UW-Stevens Point has announced it will cut programs to offset declining enrollment and budget problems. UW-Superior has been dealing with the same issues for years.

Two northern UW schools struggle with program cuts, declining enrollment

Students graduating from UW-Superior this year will be leaving a far different school than the one they applied to. Those students saw at least 20 programs suspended and a number of faculty members laid off since 2013 — and some fear the situation will fail to improve, as UW System special assistance to the university ended this year.

UW-Stevens Point is now facing similar problems. Earlier this month, the university said that amid declining enrollment and in the face of diminished support from the state government, it would eliminate programs, cut staff positions and invest in ways to bring more students to campus.

Some UW campuses have been able to weather the storm of state budget cuts better than others, and both UW-Superior and UW-Stevens Point have struggled. Although both schools are in the northern part of Wisconsin, the state’s most rural region, not all schools there have felt the same impact — UW-Eau Claire, UW-Stout, and UW-River Falls all reported record or near-record enrollment this year.

For UW-Superior, the situation is nothing new. The school faced a $4.5 million shortfall in 2014, partially due to debt from two large building projects. It has trimmed that deficit to roughly $2 million — with significant help from the UW System, which sought to offset state budget cuts and declining enrollment numbers. But earlier this year, that assistance ended, and UW-Superior will need to rely more on tuition from students to fund its programs.

That may prove challenging. Jeremy Nere, the new director of admissions at UW-Superior, said that the high school populations in northern Wisconsin and northern Minnesota, where the university does much of its recruiting, have declined significantly, leading to an enrollment problem.

“We were happily surprised [this year] — we actually were up 3 percent in total headcount. But a lot of that had to do with growth in our online and growth in our graduate programs,” Nere said. “Unfortunately, with that traditional high school student population … it’s declining.”

State budget cuts have impacted UW-Superior’s ability to recruit students, Nere said, and they have weighed just as heavily on UW-Stevens Point, which saw a $2.5 million reduction of state funding in the 2013-15 biennial budget and then a $6.5 million reduction in the 2015-17 budget. That $9 million decrease amounted to a loss of over 25 percent of the school’s state funding.

Those cuts, and the school’s declining enrollment — UW-Stevens Point welcomed its smallest class in almost a decade this fall — contributed to the university’s decision to eliminate programs, likely including its entire Geography and Geology Department.

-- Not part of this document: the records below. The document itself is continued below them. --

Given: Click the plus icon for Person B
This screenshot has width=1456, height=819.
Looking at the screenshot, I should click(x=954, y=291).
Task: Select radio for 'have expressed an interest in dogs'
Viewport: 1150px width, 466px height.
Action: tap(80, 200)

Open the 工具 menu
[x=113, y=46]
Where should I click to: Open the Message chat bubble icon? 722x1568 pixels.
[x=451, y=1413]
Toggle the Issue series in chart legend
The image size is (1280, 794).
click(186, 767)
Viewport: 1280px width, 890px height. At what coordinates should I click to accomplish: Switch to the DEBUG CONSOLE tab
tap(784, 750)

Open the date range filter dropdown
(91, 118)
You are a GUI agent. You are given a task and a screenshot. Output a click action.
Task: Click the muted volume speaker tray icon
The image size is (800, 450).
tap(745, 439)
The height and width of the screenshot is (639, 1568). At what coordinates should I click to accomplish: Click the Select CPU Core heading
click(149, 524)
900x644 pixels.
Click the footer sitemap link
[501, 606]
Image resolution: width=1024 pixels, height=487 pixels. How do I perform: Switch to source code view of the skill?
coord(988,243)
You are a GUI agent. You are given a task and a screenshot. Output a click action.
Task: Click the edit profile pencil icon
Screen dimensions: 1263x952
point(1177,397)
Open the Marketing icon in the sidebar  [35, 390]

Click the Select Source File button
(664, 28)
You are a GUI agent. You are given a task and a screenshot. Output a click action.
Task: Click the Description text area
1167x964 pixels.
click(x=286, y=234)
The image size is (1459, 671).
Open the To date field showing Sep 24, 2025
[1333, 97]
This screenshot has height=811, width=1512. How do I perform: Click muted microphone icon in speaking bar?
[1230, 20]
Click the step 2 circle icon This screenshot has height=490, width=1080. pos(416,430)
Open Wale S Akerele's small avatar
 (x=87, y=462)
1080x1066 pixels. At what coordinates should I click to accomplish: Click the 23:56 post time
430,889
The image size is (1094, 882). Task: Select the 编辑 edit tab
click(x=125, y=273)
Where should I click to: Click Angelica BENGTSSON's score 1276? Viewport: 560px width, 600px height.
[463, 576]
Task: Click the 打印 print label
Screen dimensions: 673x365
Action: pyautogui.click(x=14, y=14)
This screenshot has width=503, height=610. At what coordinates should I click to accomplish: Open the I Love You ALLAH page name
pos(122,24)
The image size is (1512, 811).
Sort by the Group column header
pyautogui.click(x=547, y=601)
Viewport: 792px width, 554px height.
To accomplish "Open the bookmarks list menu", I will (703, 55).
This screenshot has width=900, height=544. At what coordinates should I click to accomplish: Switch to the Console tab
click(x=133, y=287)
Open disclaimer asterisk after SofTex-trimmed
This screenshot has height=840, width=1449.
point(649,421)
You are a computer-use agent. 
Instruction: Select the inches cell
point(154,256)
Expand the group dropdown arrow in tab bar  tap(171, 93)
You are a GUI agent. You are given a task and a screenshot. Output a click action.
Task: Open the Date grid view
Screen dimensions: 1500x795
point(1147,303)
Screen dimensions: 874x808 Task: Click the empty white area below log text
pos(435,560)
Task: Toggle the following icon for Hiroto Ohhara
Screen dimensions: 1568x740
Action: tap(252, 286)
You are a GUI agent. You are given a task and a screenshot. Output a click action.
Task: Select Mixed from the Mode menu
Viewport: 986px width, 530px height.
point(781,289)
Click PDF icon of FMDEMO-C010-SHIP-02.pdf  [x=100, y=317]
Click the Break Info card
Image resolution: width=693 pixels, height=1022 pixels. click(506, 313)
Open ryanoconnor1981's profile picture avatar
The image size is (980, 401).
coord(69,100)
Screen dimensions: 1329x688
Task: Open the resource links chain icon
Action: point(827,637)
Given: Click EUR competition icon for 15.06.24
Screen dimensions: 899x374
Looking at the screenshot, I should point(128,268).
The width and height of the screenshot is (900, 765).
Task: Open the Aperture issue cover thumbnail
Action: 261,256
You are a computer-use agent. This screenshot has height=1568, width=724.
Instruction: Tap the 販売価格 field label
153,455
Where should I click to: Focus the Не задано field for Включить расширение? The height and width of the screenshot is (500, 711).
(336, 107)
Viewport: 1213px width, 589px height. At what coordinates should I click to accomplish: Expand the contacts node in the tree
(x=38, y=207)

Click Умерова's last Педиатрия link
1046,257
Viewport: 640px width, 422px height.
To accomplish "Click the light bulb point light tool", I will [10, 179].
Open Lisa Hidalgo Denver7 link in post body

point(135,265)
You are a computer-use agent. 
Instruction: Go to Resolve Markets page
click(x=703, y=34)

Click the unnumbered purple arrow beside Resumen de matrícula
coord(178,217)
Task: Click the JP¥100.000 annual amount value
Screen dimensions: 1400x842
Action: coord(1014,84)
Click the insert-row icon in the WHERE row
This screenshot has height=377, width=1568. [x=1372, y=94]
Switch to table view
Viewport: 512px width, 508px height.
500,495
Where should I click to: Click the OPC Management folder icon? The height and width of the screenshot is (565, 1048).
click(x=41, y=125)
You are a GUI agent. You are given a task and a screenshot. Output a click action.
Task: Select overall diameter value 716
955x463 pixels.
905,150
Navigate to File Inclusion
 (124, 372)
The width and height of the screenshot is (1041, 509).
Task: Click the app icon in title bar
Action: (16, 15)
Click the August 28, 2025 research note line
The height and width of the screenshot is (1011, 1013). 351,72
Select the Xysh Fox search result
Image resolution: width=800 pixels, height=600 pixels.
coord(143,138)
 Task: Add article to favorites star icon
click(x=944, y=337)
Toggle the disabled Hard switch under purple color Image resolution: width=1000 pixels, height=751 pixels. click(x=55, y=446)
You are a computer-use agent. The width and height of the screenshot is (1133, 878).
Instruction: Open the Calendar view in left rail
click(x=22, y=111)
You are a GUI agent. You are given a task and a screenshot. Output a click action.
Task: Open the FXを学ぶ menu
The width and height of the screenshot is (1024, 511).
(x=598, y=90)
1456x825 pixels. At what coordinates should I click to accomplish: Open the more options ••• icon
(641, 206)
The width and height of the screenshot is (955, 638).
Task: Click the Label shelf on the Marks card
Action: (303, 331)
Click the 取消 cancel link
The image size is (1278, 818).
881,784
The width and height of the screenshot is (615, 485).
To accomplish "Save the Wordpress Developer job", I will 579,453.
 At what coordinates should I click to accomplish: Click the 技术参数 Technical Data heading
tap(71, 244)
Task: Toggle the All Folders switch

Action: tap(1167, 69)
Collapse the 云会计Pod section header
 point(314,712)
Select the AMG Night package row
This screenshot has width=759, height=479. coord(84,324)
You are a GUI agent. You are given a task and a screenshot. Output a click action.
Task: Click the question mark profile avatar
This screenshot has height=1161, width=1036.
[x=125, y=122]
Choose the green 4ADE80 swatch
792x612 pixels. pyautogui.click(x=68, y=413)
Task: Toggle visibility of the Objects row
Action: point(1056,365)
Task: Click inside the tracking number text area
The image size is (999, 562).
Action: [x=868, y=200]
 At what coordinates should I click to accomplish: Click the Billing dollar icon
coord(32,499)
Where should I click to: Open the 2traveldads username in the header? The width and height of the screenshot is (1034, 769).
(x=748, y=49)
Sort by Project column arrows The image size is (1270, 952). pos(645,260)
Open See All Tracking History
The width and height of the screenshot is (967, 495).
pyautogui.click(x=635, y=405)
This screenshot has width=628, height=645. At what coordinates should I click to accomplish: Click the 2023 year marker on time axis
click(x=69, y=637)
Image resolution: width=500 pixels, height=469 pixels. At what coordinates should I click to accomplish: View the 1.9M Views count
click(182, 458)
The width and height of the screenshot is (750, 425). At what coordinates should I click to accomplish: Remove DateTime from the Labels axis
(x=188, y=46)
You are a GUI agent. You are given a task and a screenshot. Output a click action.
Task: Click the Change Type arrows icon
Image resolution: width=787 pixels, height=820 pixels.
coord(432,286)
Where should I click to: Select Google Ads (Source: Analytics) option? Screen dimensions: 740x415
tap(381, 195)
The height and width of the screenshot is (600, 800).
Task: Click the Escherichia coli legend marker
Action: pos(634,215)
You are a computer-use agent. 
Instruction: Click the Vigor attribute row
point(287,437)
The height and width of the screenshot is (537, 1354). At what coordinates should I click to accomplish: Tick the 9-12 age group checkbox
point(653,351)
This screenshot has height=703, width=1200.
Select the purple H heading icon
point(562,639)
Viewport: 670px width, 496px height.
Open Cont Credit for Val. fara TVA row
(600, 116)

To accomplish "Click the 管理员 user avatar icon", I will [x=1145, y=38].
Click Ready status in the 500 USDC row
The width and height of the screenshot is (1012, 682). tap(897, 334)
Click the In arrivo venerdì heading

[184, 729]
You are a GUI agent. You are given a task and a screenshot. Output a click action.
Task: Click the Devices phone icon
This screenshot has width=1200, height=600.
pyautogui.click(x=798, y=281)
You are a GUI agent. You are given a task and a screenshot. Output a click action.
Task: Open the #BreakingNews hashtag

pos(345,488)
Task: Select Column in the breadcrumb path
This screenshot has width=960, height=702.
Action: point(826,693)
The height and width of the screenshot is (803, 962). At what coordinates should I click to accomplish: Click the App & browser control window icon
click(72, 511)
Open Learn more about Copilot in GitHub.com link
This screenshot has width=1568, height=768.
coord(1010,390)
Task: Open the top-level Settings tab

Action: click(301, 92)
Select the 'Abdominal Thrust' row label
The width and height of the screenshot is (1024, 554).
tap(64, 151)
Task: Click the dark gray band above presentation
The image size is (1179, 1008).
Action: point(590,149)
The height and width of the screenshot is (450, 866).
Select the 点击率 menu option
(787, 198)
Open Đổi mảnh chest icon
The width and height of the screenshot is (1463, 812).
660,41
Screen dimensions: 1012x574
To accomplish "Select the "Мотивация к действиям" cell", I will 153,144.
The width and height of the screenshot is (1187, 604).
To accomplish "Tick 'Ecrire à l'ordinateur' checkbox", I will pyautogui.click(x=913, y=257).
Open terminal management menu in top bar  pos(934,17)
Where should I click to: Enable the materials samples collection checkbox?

“Professors are encouraging their students to leave the UW System and go elsewhere if they want those majors,” Peter Ray, a junior at UW-Stevens Point, told The Daily Cardinal.

Despite the challenges both schools face, there are some reasons to be optimistic. The 2017-19 biennial budget, recently signed into law by Gov. Scott Walker, provides for a $100 million increase in funding to the UW System, with the stipulation that a larger portion of the money must go to smaller and less wealthy universities, such as UW-Superior and UW-Stevens Point.

And additionally, both schools’ administrations say they’re working hard to make the tough choices necessary to improve their schools in the long run. UW-Stevens Point Provost Greg Summers said that cutting programs and adding others was a "strategic, forward-looking exercise" as well as a reactionary one.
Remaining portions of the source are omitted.